SET EXERCISE:
Please find each line in the records that contains the word "Open" and copy those lines out in full.

PROVIDED MATERIAL:
+===+

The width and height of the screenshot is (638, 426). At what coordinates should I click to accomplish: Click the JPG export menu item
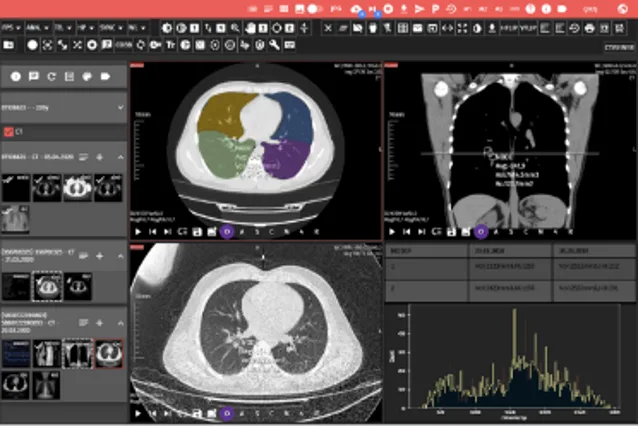point(337,8)
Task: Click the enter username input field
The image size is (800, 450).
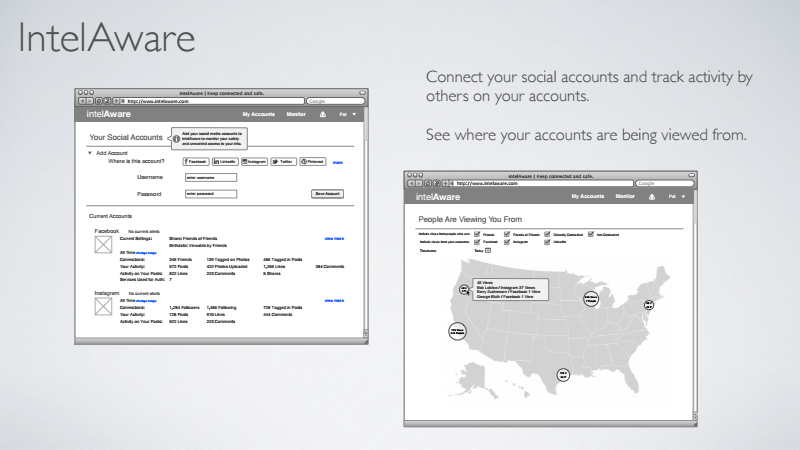Action: 210,177
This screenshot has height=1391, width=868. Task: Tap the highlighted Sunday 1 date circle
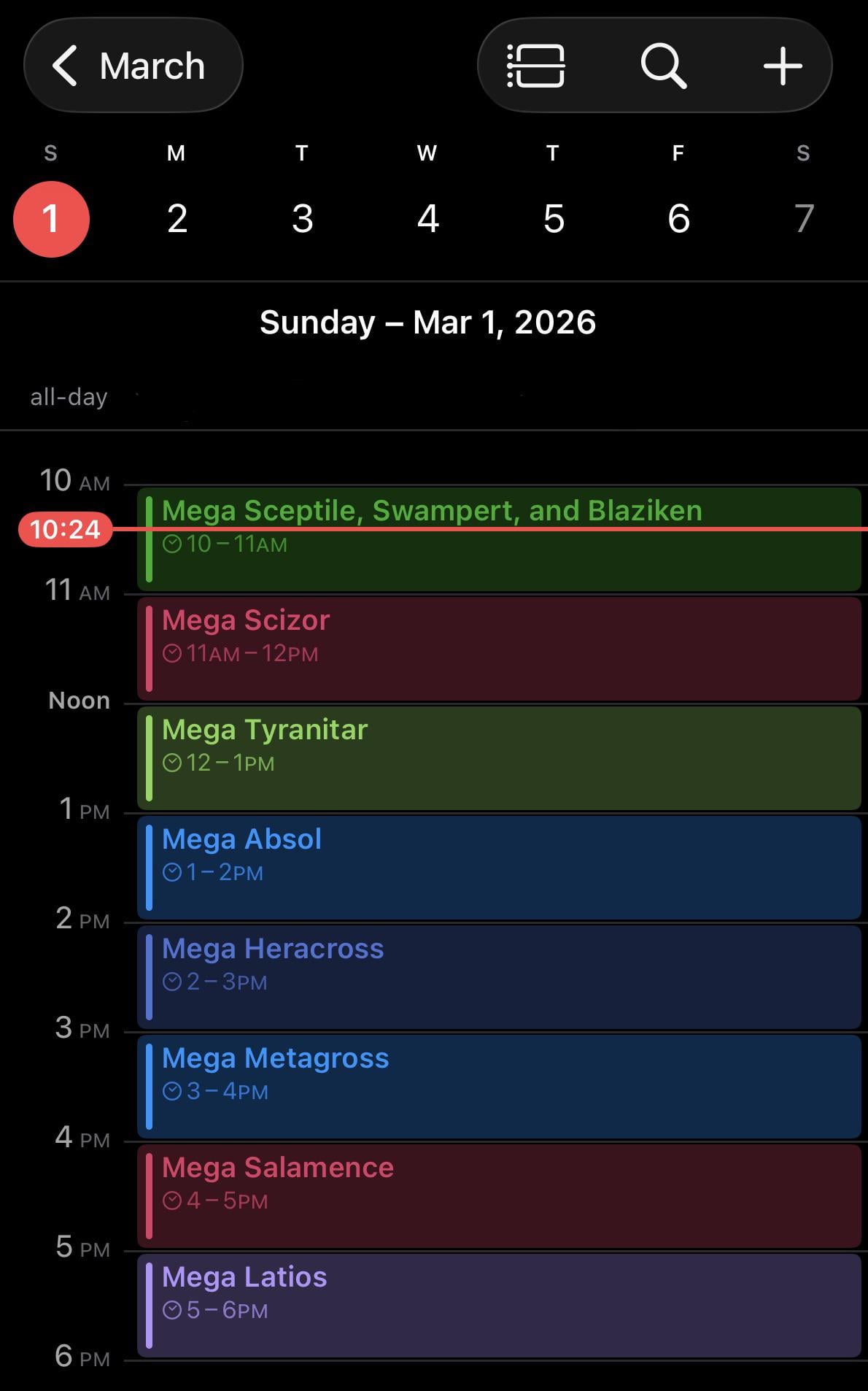(x=51, y=219)
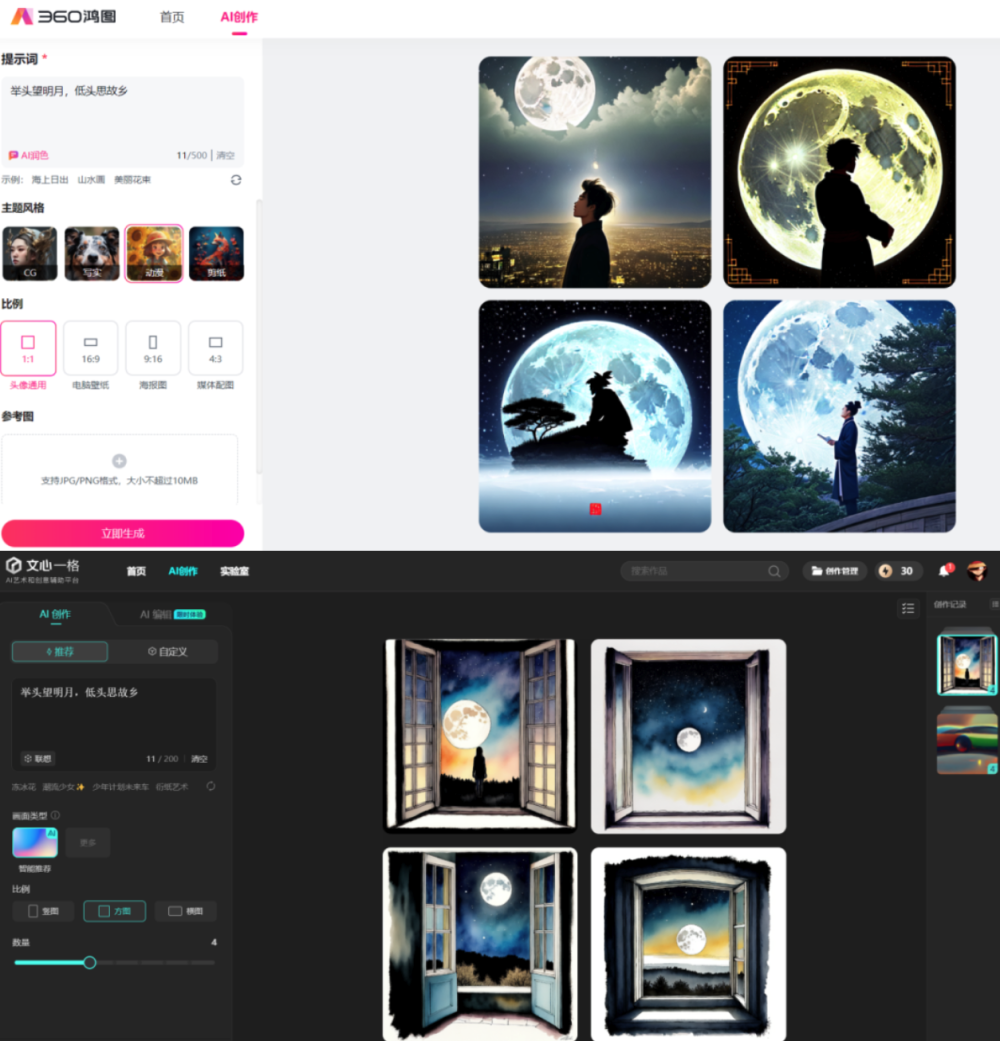Click the search magnifier in 搜索作品 box
Viewport: 1000px width, 1041px height.
pos(774,571)
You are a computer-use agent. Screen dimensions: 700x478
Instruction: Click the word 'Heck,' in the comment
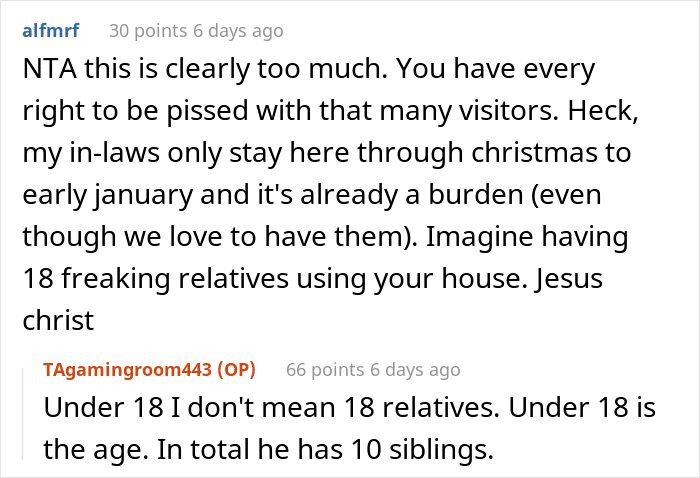pos(603,111)
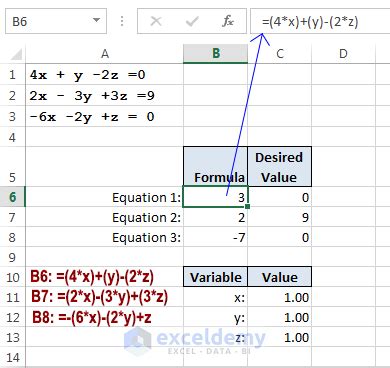
Task: Click cell B7 with value 2
Action: pyautogui.click(x=216, y=217)
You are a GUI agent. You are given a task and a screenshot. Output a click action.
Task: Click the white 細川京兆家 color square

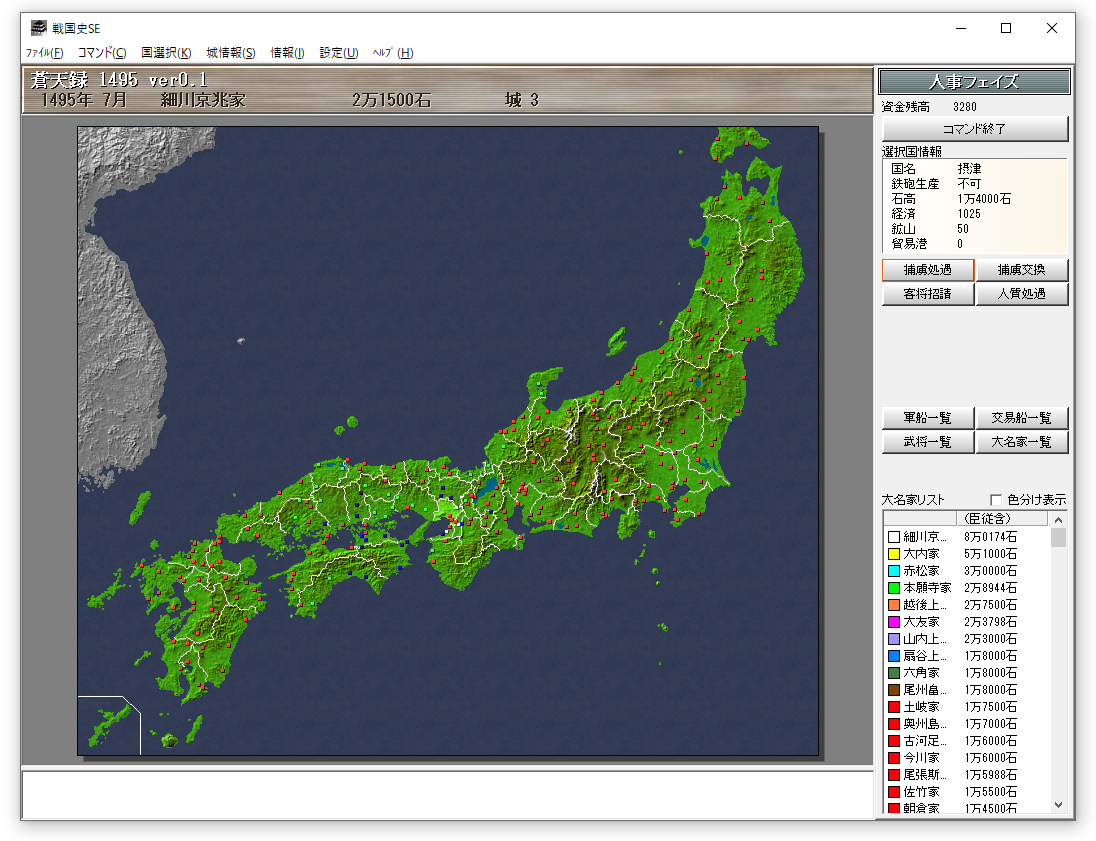(x=894, y=537)
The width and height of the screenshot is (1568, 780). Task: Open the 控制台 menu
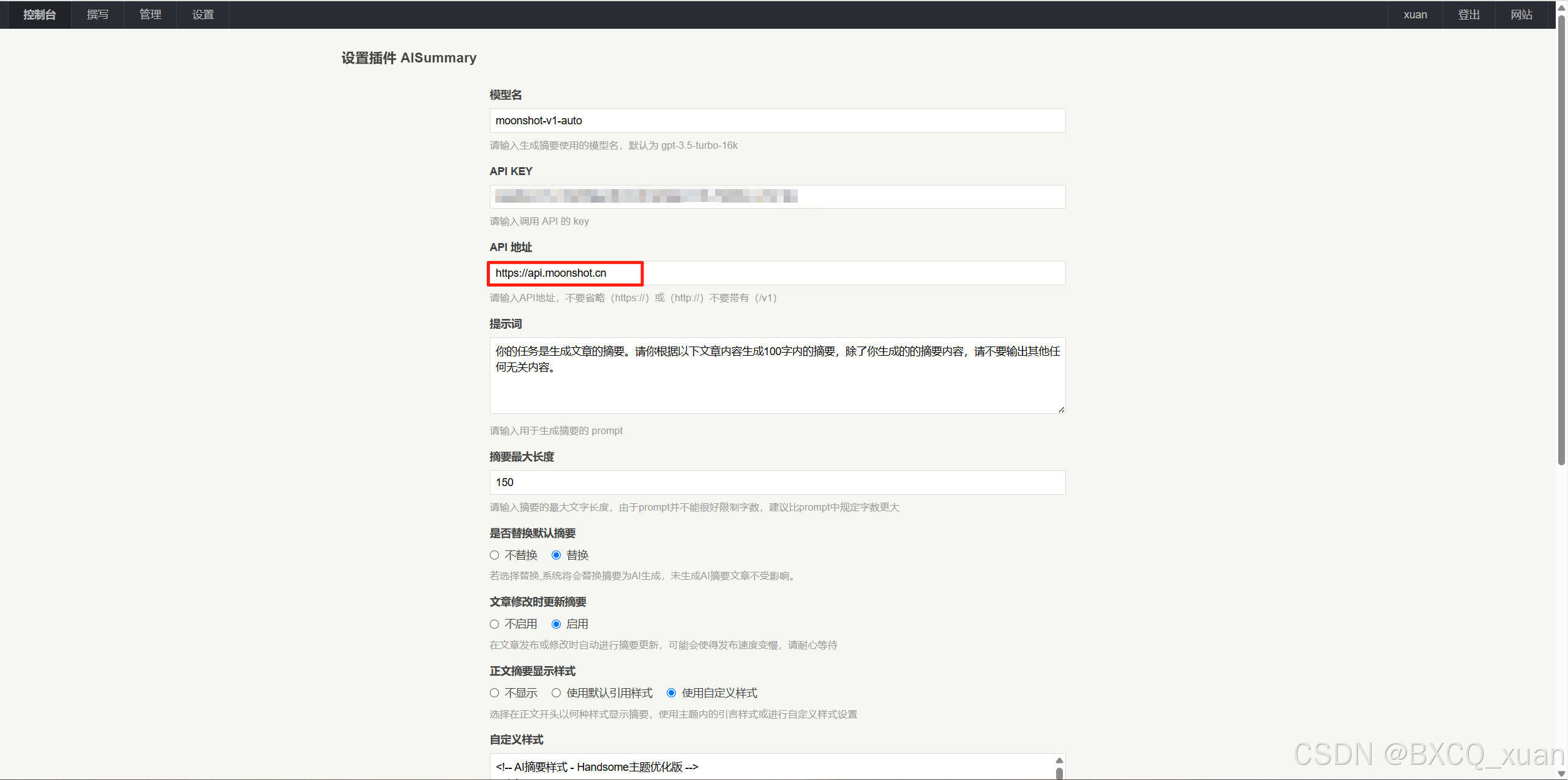point(39,15)
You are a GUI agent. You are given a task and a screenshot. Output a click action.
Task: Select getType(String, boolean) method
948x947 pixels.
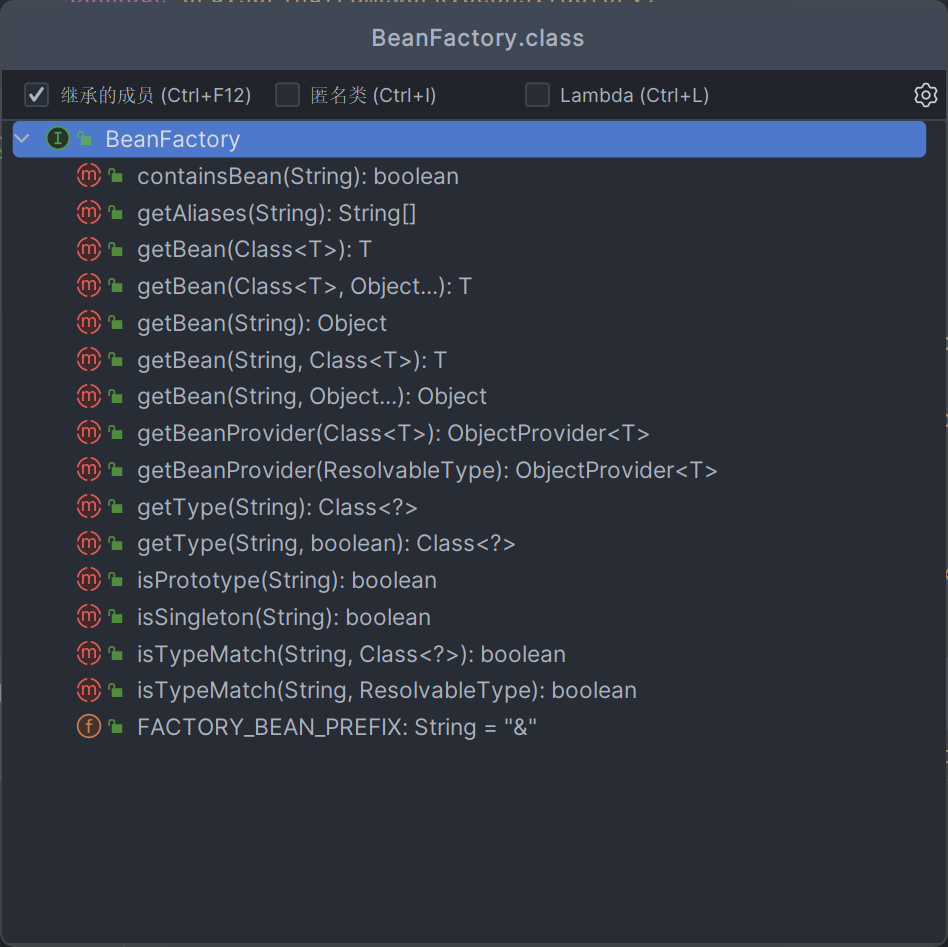[x=326, y=544]
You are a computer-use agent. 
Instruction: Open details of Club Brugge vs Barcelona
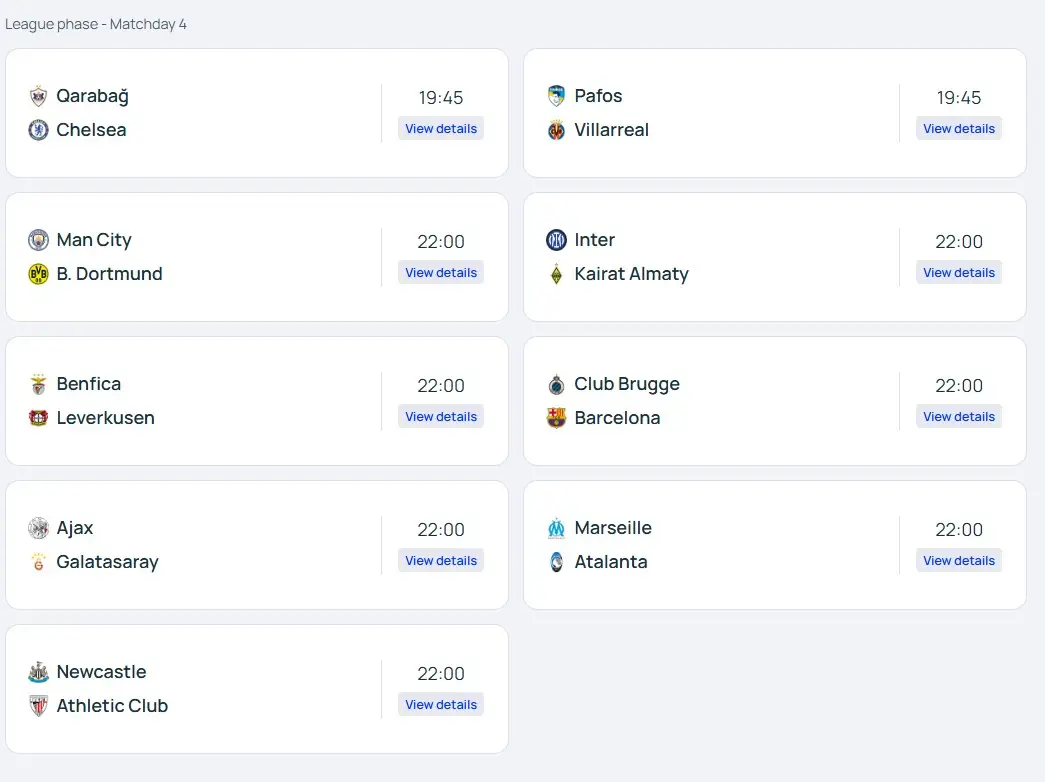pyautogui.click(x=959, y=417)
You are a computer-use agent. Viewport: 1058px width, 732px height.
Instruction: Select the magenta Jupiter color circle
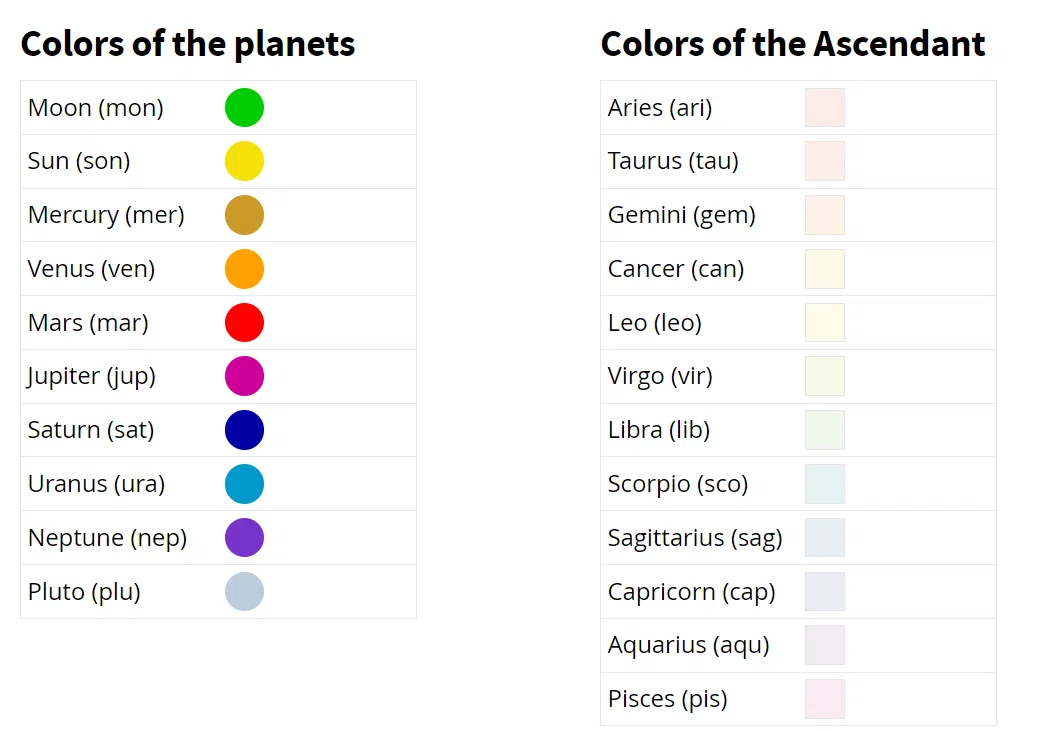tap(244, 376)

+===+

FINAL RESULT:
The width and height of the screenshot is (1568, 780). Task: Open the 控制台 menu
Instruction: Open details of Club Brugge vs Barcelona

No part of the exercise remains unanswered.